Em 2017, um grupo de veteranos da cena santista se reuniu sem grandes pretensões, inicialmente para tocar covers de KISS. O projeto ganhou corpo, mas ainda faltava um nome. A escolha veio de forma dolorosa e honrosa.
“Tínhamos um amigo em comum, o Manoel Neto, que volta e meia dava aquele esculacho na gente: ‘Pô, cara, isso tá meio tosco’. Ele agia como um ombudsman nosso”, relembra o guitarrista Ricardo Lima.

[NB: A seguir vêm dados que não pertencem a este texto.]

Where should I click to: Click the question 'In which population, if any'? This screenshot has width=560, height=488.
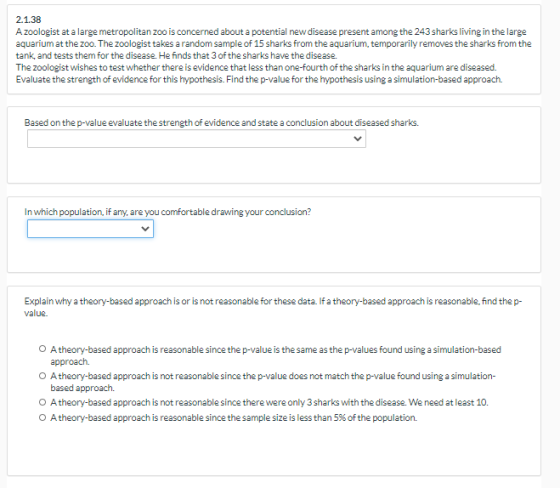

Com a morte inesperada desse amigo, a banda decidiu adotar o adjetivo crítico como batismo. Assim nasceu o Tosco: uma homenagem póstuma transformada em metal furioso.

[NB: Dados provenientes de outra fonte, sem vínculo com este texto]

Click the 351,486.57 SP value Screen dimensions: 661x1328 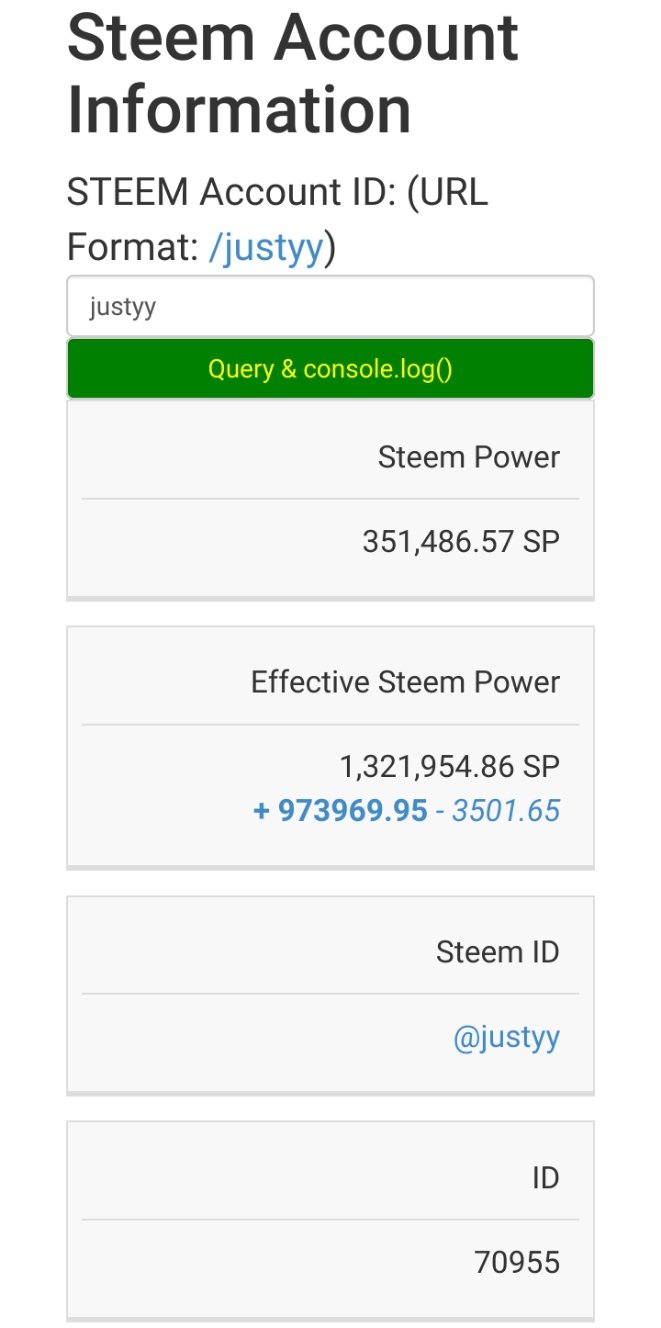click(461, 542)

Trilogia da indignação do Tosco
Musicalmente, o Tosco se define como thrashcore, mas o rótulo é pequeno para a mistura de Black Sabbath, Slayer e hardcore que eles produzem. O diferencial está nas letras em português, que funcionam como crônicas da degradação social brasileira.
A discografia é uma escalada de brutalidade:
- Revanche (2018): O cartão de visitas que aborda temas como o desmanche da saúde (Saúde Falida) e a violência urbana (Cenário de Chacina).
- Sem Concessões (2020): Lançado no auge da pandemia, traz a arte do Kraken na capa e faixas sobre tragédias como Brumadinho (Vale da Tragédia) e o massacre de Suzano (Dois Psicopatas).
- Agora é a Sua Vez (2024): O trabalho mais pesado até agora, com produção moderna e participações de luxo.
Conexões internacionais e locais
O prestígio dos integrantes abriu portas inimagináveis. O álbum Agora É A Sua Vez conta com Dave Austin (da lenda americana Nasty Savage) solando na faixa Hellvetia, que denuncia a epidemia de crack no centro de São Paulo.
Outra participação de peso é Silvio Golfetti (Korzus) no cover de Guerreiros do Metal.
“Justiça foi feita. Essa música com o Dave Austin era para ter saído no primeiro álbum, mas acabou esquecida. Ficou uma cacetada”, celebra o vocalista Osvaldo Fernandez.
A formação atual é um “quem é quem” do metal santista:
- Osvaldo Fernandez (vocal);
- Ricardo Lima (guitarra – ex-Vetor, Embryo);
- Carlos Diaz (baixo – ex-Vulcano, Chemical Disaster, Hierarchical Punishment);
- Bruno Conrado (bateria – também do Vulcano, substituindo Paulo Mariz).
Do estúdio para o palco ao vivo
A banda gravou boa parte de seu material recente no Play Rec, em Santos, e lançou em 2025 o álbum ao vivo Facão Afiado, gravado no RedStar Studios (SP).
Em Santos, o Tosco é presença constante em casas que mantêm a chama do som pesado acesa, como Boteco Valongo, Studio Rock e o Bar do Gabiru (São Vicente), provando que a experiência, quando somada à indignação, produz o metal mais vital possível.